You can also force sample at intervals using the IT and IR commands, as well as -- by using the right pin -- have the node sleep when there is no input present.

My recieiver needed to have the reciprocal IDs, and be set up for pin output:

+++
ATRE  // reset to factory default -- let's be safe here!
ATMY3
ATDL2
ATID5555
ATD05 // now pin 20 is set to change state depending on data recieved from the transmitter
ATWR
ATAC


As you may have noticed, there is nothing that forces the transmission to be one-way only.  Nodes will happily communicate bidirectionally with the serial lines (which haven't been affected by this line passing mode, let me note!) and they will happily echo I/O lines in both directions as well.



I highly recommend getting the XBee nodes talking on the breadboard before you start screwing your button back together.

Oh; and the other end?  Detecting a "pulled LOW" is as easy as running a wire from appropriate I/O pin on the XBee to an open I/O pin on an Arduino and writing;

const int xbeePin = 8;
const int ledPin = 13;

void setup()
{
  pinMode(xbeePin, INPUT);
  pinMode(ledPin, OUTPUT);
}

void loop()
{
  if (digitalRead(xbeePin) == LOW)
  {
     digitalWrite(ledPin, HIGH);
  }
  else
  {
     digitalWrite(ledPin, LOW);
  }
}


(The above code SHOULD work but I typed it by eye right here in the Instructable.  I've gotten far to used to having the Arduino -- or Processing -- IDE check my syntax for me!)
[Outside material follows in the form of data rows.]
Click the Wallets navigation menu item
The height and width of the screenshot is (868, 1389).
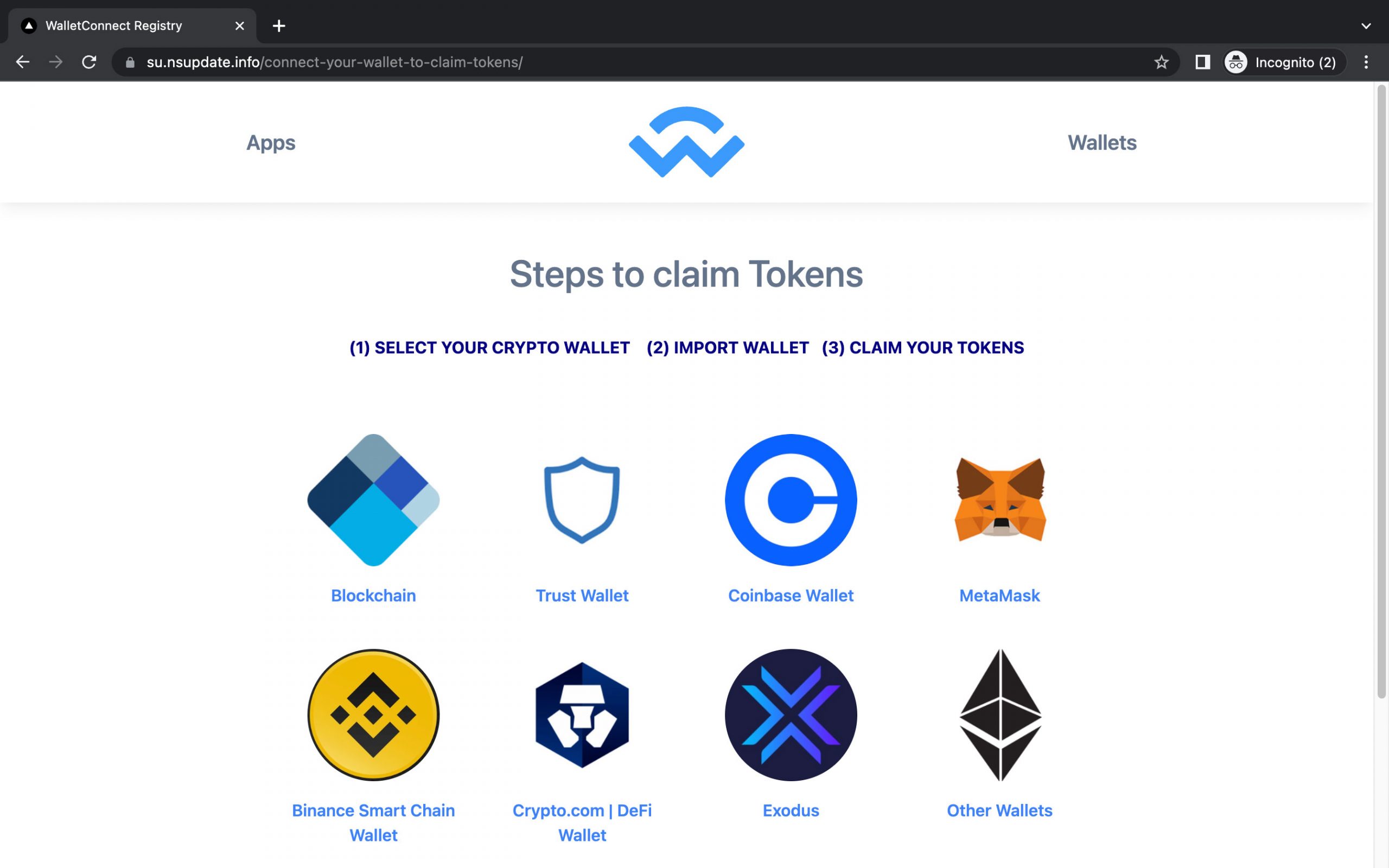1101,142
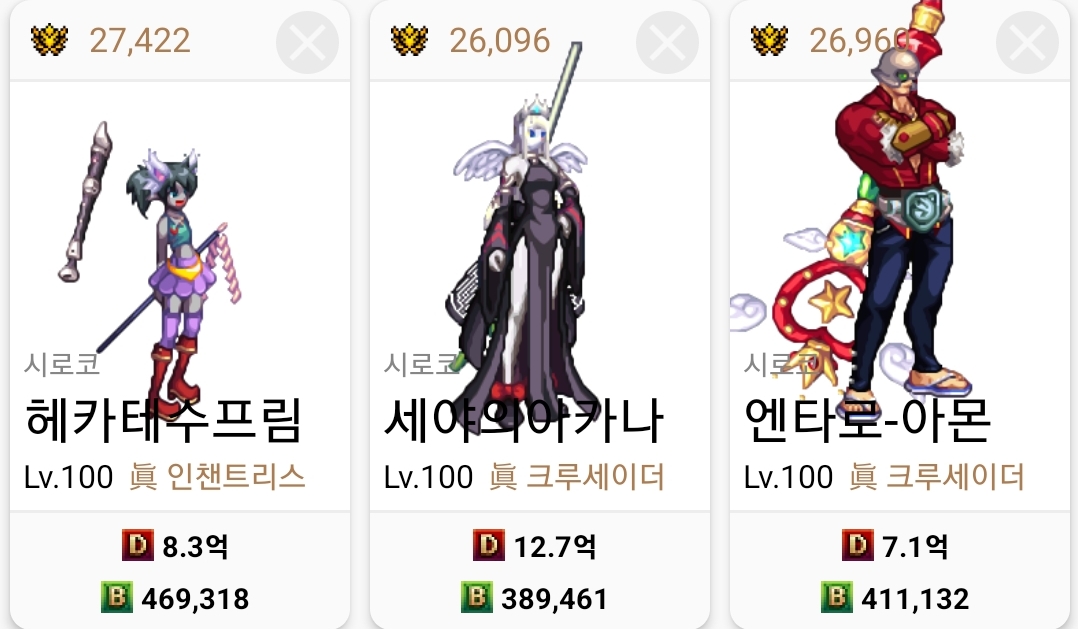Click the crest icon on 엔타로-아몬's card

tap(769, 41)
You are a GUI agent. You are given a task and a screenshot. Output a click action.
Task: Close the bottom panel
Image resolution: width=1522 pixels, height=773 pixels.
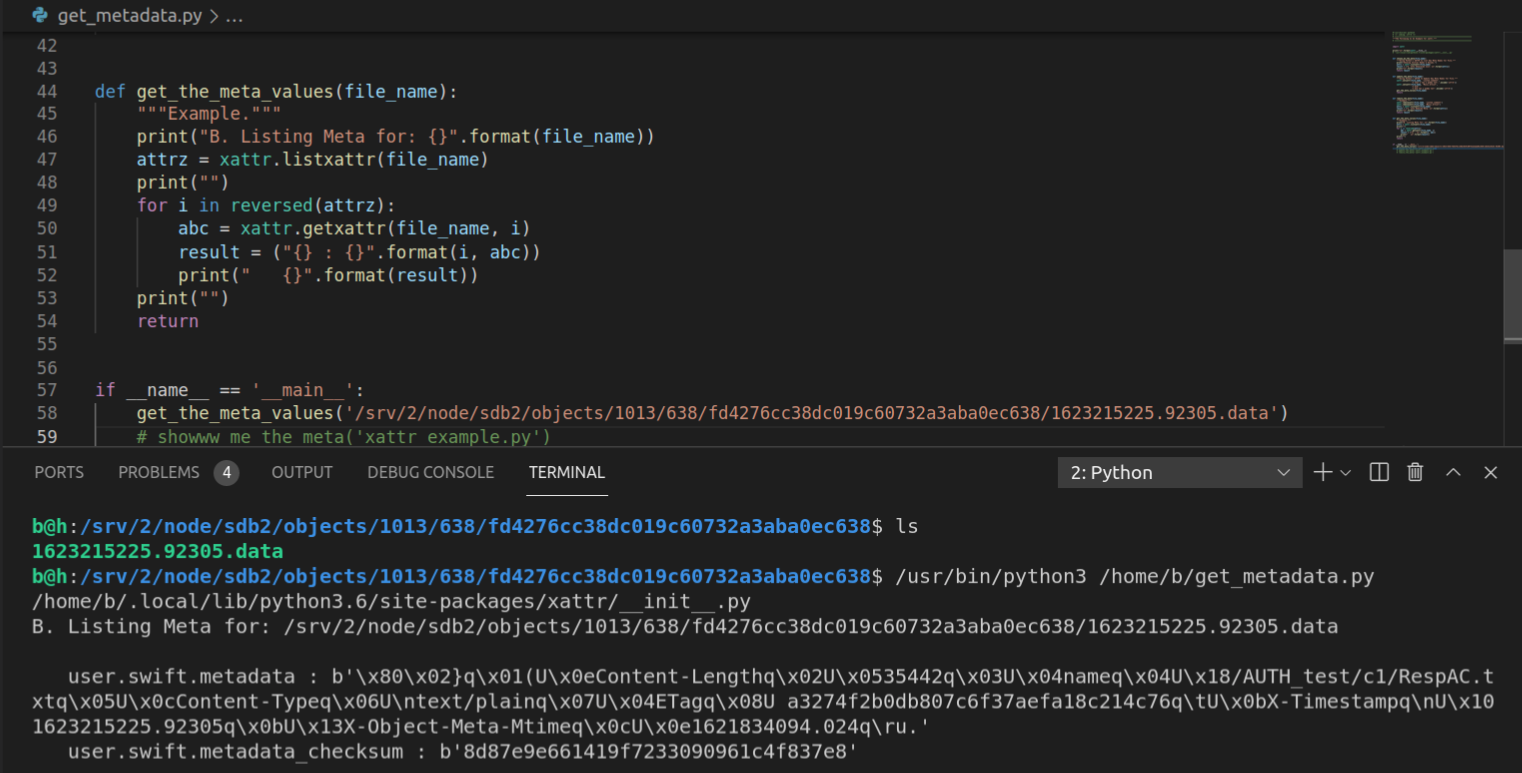[x=1490, y=473]
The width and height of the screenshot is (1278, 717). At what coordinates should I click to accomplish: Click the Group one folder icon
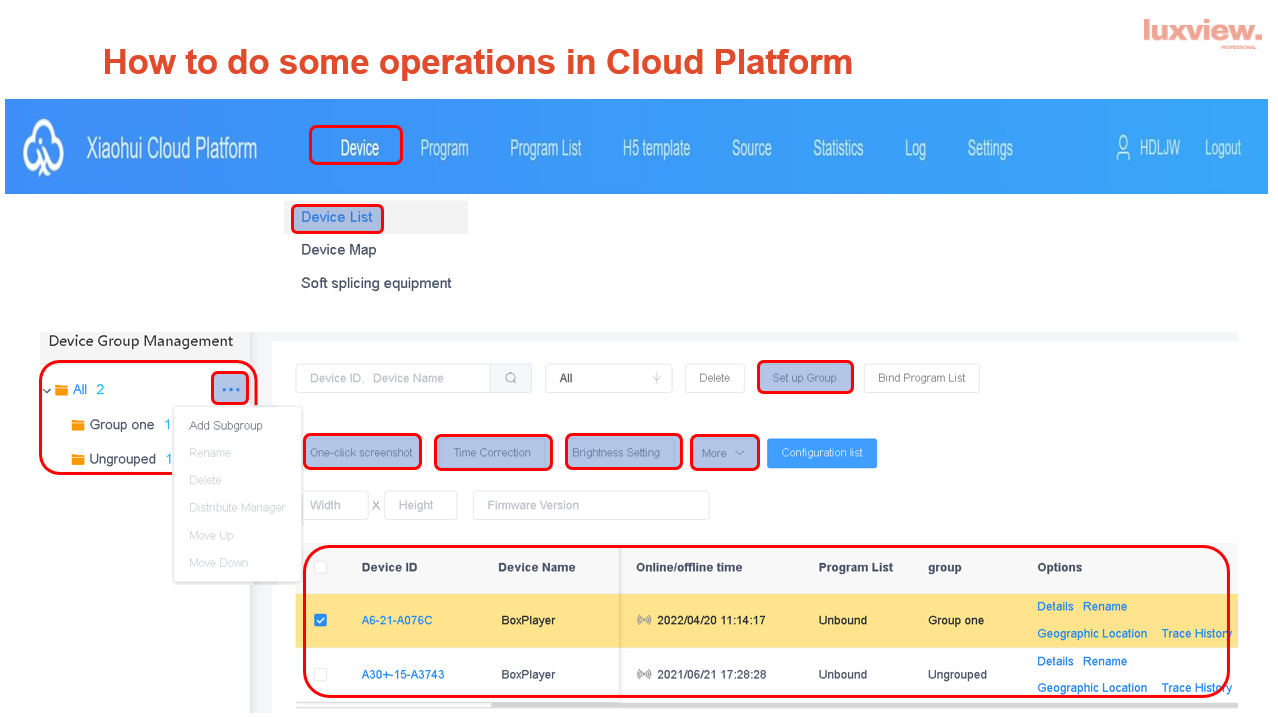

The first use I put my Easy Button to is to connect the receiver XBee to an Arduino I already had set up to spit out a MIDI note message whenever it saw the appropriate trigger signal.  We almost used it as game show-type buzzer for the musical "Lucky Duck."  A little later I connected the MIDI cable to our lighting console and was able to run light cues from outside of the light booth on one show where the tech staff was short-handed.

The horrible mess in the second picture is me using the button to change programs on the BlinkM I am modifying (aka connected it to my Adafruit ISP and wrote new software within the Arduino IDE).  The latter may be a bit wasteful of a $20 radio, but it does show the flexibility of a self-contained wireless button.